----- EXTRAIT FOURNI
Maître Y avait donc rédigé des conclusions (pièce n°l) et Maître ... ..., qui était à l'époque son ancien associé, était partie plaider l'affaire auprès du Tribunal d'Instance de COLOMBES.
Le client étant recommandé par Maître ..., et cette dernière ayant garanti le concluant de s'occuper de lui faire parvenir ses honoraires, ce dernier a donc accompli toutes diligences utiles.
Malheureusement, Mr Z n'a pas obtenu gain de cause, ce qui l'a profondément contrarié.
Il a donc décidé de ne pas régler Maître Y, malgré maintes relances de sa part (pièces n° 3 et 5).'
Que les relances visées dans ces écritures et produites sous les numéros 3 et 5, sont deux courriers recommandés adressés à Monsieur Olivier Z les 09 juin 2011 et 28 juin 2011 qui indiquent
- le premier ' Comme vous le savez, c'est moi qui ai été missionné par Maître Eve ... pour vous représenter dans la procédure qui vous opposait à la SARL COMM 1 (...) '
- le second ' (...) Vous ne pouvez ignorer que j'étais en charge de votre procédure par devant le Tribunal d'Instance de COLOMBES puisque mon nom est inscrit tant sur mes conclusions que sur le jugement qui a été rendu (...) ' ;
Attendu qu'il résulte expressément de ces diverses écritures qu'il n'y a pas eu de relation d'avocat à client au sens des articles 10 de la loi du 31 décembre 1971 et 174 et suivants du décret n° 91-1197 du 27 novembre 1991, entre Maître Ludovic Y et Monsieur Olivier Z, en sorte que la demande de fixation d'honoraires présentée par Maître Ludovic Y est irrecevable ;
Attendu qu'il n'est pas inéquitable de laisser chacune des parties supporter l'intégralité de ses frais non compris dans les dépens ;
Attendu que les dépens seront à la charge de la partie succombante.
----------
Recopiez sans rien modifier le passage de l'extrait sur les honoraires de l'avocat, ci-dessus, situé entre « Le client étant » et « toutes diligences utiles. », ces deux bornes comprises.
----- DONNÉES PRÉSENTÉES
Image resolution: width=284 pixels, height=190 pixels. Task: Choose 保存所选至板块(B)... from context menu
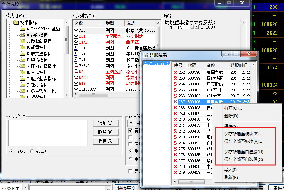click(x=243, y=134)
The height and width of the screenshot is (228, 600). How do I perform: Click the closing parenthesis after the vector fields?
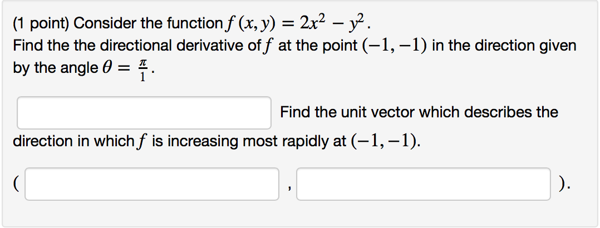[564, 184]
----------
• [RÉSULTAT]:
Le client étant recommandé par Maître ..., et cette dernière ayant garanti le concluant de s'occuper de lui faire parvenir ses honoraires, ce dernier a donc accompli toutes diligences utiles.